>>>

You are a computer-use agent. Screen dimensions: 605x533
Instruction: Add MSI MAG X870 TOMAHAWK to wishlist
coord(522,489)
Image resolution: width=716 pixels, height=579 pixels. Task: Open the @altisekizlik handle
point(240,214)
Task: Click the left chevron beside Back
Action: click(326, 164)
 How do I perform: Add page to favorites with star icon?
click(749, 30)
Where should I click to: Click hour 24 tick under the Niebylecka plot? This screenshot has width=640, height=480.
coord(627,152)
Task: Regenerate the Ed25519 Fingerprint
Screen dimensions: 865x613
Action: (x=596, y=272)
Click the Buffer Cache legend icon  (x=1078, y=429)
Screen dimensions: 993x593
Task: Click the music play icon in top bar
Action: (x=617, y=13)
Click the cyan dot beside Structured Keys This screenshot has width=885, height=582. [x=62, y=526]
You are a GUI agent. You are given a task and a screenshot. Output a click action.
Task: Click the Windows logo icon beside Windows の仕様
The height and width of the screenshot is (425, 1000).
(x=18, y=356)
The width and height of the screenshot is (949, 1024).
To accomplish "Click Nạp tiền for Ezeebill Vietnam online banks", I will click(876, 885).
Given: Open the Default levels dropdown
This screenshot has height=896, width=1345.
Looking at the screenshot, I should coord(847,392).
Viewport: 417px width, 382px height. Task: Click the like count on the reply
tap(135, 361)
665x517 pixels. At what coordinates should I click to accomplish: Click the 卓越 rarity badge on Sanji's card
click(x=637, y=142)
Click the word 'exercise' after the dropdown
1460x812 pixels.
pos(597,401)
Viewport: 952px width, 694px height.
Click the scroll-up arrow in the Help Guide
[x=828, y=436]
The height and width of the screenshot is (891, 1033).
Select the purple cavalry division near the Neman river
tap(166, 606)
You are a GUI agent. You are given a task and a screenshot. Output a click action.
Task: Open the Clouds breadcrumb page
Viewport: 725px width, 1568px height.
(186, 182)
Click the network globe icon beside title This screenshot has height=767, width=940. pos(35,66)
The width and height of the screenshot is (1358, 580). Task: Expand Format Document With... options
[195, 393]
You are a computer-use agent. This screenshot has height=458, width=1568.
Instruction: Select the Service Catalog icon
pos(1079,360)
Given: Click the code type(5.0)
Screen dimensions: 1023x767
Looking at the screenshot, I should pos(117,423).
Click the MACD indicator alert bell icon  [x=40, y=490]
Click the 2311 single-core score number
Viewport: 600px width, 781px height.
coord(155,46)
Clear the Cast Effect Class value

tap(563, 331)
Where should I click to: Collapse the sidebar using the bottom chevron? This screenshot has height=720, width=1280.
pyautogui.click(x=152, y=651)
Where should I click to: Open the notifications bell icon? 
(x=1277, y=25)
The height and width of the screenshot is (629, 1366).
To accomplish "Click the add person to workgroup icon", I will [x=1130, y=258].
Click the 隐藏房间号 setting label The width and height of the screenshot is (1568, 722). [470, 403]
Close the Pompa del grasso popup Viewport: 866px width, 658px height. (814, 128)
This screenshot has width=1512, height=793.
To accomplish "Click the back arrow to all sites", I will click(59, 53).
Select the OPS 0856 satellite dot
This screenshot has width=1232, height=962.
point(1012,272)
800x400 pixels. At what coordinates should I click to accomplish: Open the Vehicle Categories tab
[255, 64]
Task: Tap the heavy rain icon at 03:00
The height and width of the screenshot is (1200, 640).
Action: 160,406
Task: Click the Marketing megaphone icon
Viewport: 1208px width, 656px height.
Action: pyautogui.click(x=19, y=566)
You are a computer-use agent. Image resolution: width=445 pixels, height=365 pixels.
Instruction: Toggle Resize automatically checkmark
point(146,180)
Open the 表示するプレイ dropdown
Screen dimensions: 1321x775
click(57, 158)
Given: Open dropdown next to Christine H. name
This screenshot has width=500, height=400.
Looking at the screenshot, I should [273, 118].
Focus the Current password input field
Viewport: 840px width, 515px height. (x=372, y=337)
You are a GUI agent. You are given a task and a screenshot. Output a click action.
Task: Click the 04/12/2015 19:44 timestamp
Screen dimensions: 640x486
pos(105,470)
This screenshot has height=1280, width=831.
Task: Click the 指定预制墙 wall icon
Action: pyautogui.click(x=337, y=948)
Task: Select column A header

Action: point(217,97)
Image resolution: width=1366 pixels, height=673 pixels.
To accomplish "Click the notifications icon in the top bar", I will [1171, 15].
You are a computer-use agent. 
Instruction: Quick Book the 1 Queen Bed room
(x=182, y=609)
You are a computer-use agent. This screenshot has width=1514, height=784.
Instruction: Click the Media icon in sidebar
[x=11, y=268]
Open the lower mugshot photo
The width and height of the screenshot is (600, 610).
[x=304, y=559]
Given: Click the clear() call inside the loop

<<<

Go through the entries above, and wherever a line holds the word "will", copy that line.

Answer box:
To accomplish "Click Nạp tiền for Ezeebill Vietnam online banks", I will click(876, 885).
To accomplish "Click the add person to workgroup icon", I will [x=1130, y=258].
To accomplish "Click the back arrow to all sites", I will click(59, 53).
To accomplish "Click the notifications icon in the top bar", I will [1171, 15].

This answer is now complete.